Please consider taking a look on the example 2 in this pdf. In the attached pdf, in example 2, the author says
Reducing the basis vectors of $Ker(A+I)^2$ using the basis vector of $Ker(A+I)$, we end up with a relative basis vector.
Can someone please explain to me (in detail ) how to obtain the relative basis vector. I am unable to follow the above step that I have mentioned. Thanks for help. Any help is appreciated.
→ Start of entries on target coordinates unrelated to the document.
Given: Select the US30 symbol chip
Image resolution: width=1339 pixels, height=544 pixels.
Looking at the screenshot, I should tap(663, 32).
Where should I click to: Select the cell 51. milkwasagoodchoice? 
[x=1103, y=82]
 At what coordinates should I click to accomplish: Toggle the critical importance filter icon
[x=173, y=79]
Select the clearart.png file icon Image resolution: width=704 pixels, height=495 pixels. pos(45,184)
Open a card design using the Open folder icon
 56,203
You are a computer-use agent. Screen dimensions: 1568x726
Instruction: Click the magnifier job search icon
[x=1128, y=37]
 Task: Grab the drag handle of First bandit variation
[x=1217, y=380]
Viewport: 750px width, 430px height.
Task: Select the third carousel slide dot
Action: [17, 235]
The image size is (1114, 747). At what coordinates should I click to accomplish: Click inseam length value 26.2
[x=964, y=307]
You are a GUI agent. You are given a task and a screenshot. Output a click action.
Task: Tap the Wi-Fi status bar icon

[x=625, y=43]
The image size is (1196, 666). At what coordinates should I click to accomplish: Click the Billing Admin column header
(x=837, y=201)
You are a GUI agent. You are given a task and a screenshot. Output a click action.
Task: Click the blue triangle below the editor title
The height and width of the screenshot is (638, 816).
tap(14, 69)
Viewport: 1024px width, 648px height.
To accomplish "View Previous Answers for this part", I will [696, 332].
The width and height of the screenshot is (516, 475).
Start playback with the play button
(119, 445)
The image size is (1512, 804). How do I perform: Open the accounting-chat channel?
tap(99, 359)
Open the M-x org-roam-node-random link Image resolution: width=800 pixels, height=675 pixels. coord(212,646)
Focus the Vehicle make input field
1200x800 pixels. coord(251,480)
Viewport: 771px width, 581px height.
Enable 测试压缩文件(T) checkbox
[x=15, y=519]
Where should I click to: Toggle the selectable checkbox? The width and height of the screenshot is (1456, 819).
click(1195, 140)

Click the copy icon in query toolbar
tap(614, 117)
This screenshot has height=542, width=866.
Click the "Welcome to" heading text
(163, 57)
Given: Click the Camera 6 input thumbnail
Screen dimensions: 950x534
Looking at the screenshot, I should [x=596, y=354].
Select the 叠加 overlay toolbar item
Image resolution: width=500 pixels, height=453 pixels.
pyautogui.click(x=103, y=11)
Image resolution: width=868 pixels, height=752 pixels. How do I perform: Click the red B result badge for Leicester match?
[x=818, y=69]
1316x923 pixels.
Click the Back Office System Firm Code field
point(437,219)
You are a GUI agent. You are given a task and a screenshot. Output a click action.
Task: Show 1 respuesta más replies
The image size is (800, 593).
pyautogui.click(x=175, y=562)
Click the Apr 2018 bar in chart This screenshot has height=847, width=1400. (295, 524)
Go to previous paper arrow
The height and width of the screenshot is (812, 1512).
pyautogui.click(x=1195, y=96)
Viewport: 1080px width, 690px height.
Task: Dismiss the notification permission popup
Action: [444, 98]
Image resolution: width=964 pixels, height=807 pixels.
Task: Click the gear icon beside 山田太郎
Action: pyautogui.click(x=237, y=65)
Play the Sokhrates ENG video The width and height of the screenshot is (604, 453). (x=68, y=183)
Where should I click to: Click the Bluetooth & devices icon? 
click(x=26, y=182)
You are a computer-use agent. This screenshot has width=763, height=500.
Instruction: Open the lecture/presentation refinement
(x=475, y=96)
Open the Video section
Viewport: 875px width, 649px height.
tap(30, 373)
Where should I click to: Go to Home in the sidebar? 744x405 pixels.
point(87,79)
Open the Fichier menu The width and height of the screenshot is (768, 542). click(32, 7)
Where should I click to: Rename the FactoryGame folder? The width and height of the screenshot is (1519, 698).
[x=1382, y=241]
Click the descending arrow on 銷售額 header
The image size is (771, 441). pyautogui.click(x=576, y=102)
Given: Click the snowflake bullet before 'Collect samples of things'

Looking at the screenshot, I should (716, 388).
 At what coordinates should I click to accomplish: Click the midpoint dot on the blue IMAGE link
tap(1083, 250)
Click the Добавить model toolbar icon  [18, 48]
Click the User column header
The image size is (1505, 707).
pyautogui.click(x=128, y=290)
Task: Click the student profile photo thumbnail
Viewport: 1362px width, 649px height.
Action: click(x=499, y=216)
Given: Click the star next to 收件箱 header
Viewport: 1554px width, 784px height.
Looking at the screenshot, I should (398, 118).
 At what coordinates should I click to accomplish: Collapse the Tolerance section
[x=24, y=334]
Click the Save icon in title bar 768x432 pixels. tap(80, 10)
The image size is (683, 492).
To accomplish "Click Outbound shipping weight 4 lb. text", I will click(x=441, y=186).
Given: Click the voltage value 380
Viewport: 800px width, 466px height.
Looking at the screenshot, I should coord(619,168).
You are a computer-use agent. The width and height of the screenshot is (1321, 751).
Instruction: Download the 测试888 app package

Note that $\ker(M)\subseteq\ker(M^2)$, so if you find a vector that satisfies $Mv=0$ it would also satisfy $M^2v=0$. Also note that $$ e=\left[\begin{array}{l}{0} \\ {1} \\ {2} \\ {0}\end{array}\right]=\left[\begin{array}{r}{-2 / 3} \\ {1} \\ {0} \\ {0}\end{array}\right]+2\left[\begin{array}{c}{1 / 3} \\ {0} \\ {1} \\ {0}\end{array}\right] $$
This is a linear combination of vectors from the kernel of $(A+I)^2$, so $e$ also satisfies $(A+I)^2e=0$, but we need another vector in our thread so we notice that $e \in \operatorname{ker}(A+I)^{2} \backslash \operatorname{ker}(A+I)$, more specifically $(A+I)^2e=0$ but $(A+I)e\neq0$, so now we have a thread of 2 vectors, just as the dimension we needed! This is how you build your relative basis.
Edit to elaborate
Since $(1,-1,1,0)\in\ker(A+I)$ it will be zero for any power of the matrix $(A+I)$- so unfortunately it's not of much use for us. We want a chain basis of 2 vectors! So we search for vectors from the kernel of a higher power of the matrix. Fortunately, we find 2, but all we need is one (because we already have one the one from the kernel of $A+I$). Now we take a linear combination of these vectors that when multiplied by (A+I) will produce the vector in the kernel of $(A+I)$. Take a look at the example: After obtaining $e$ we compute $(A+I)e=(-1,1-1,0)=-(1,-1,1,0)$, this a scalar-multiple of the vector from the kernel of $A+I$, and since $\ker(A+I)\subseteq\ker(A+I)^2$ we get the chain:
$$e\rightarrow (A+I)e \rightarrow 0$$